*** 演習用の記録 ***
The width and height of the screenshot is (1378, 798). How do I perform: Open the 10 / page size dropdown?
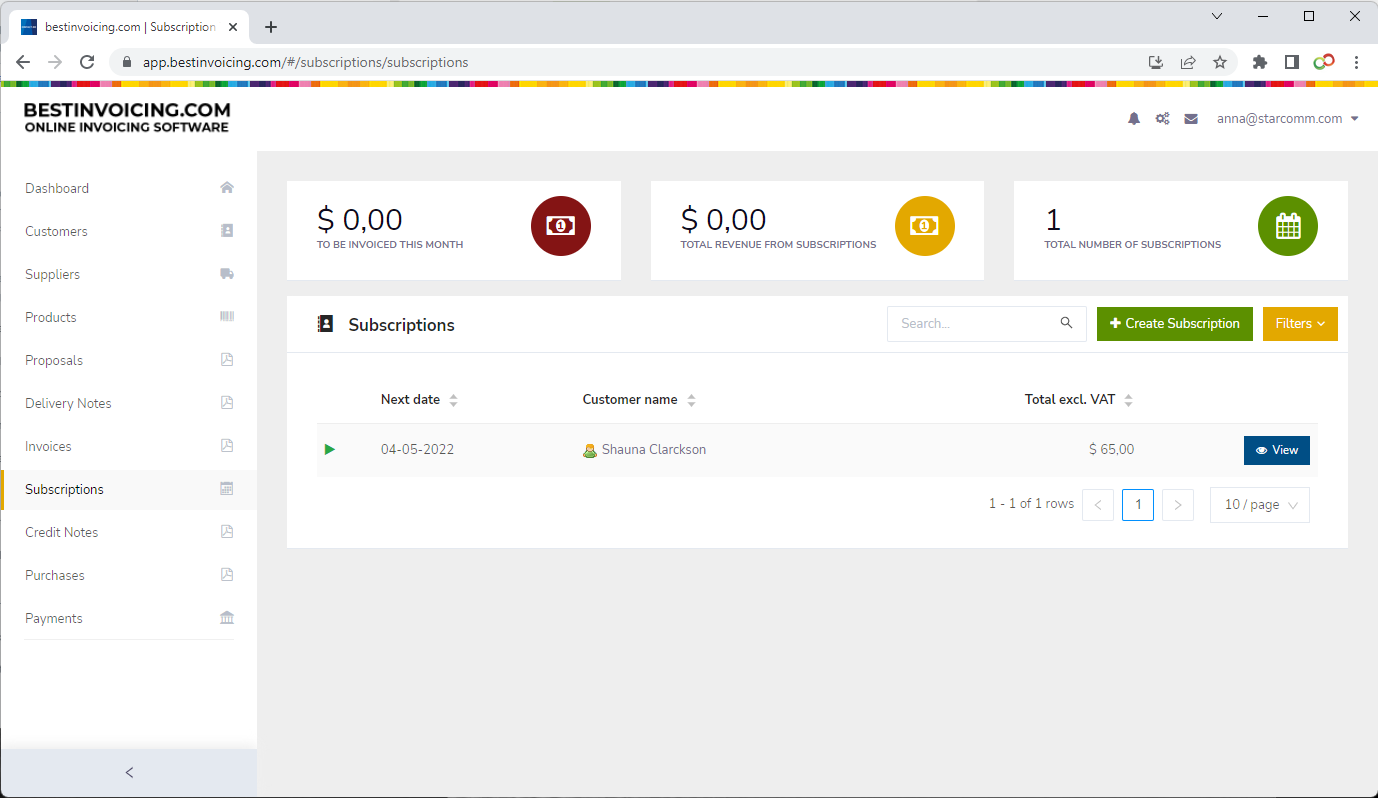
***
*** 演習用の記録 ***
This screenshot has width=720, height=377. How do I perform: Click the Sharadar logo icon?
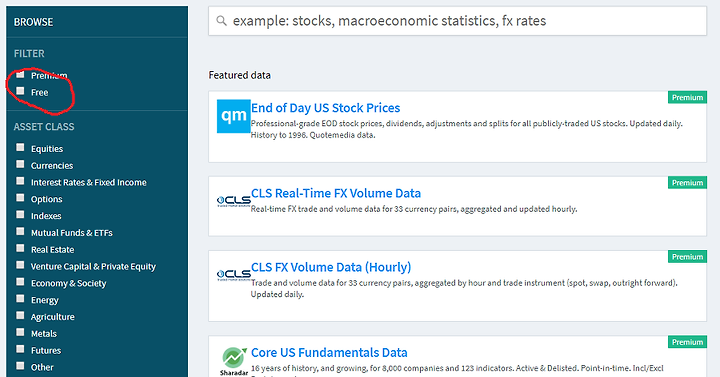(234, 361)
***
*** 演習用の記録 ***
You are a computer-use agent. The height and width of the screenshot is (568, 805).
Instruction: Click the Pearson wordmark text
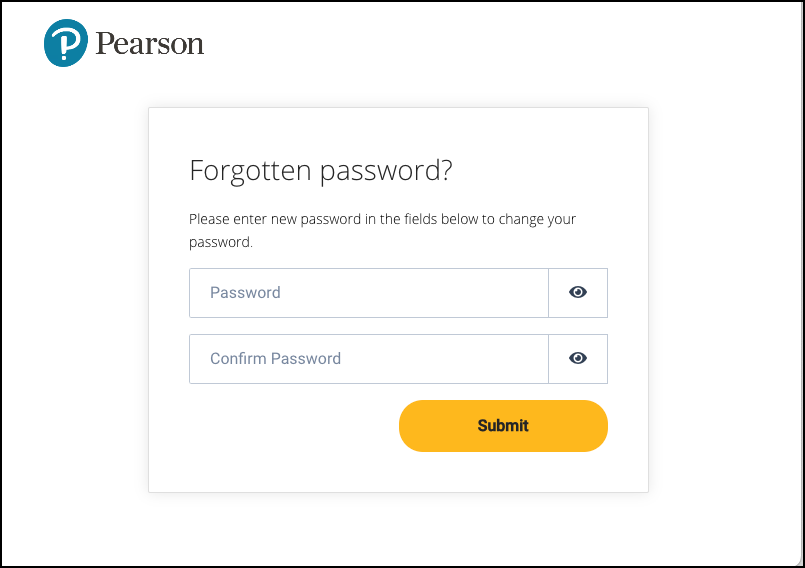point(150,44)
***
## 課題の指示
「You are a computer-use」を含む行から「point(150,44)」を含む行までを、一字一句変えずにそのまま繰り返してください。画像は答えに入れないでください。

## 問題の解答
You are a computer-use agent. The height and width of the screenshot is (568, 805).
Instruction: Click the Pearson wordmark text
point(150,44)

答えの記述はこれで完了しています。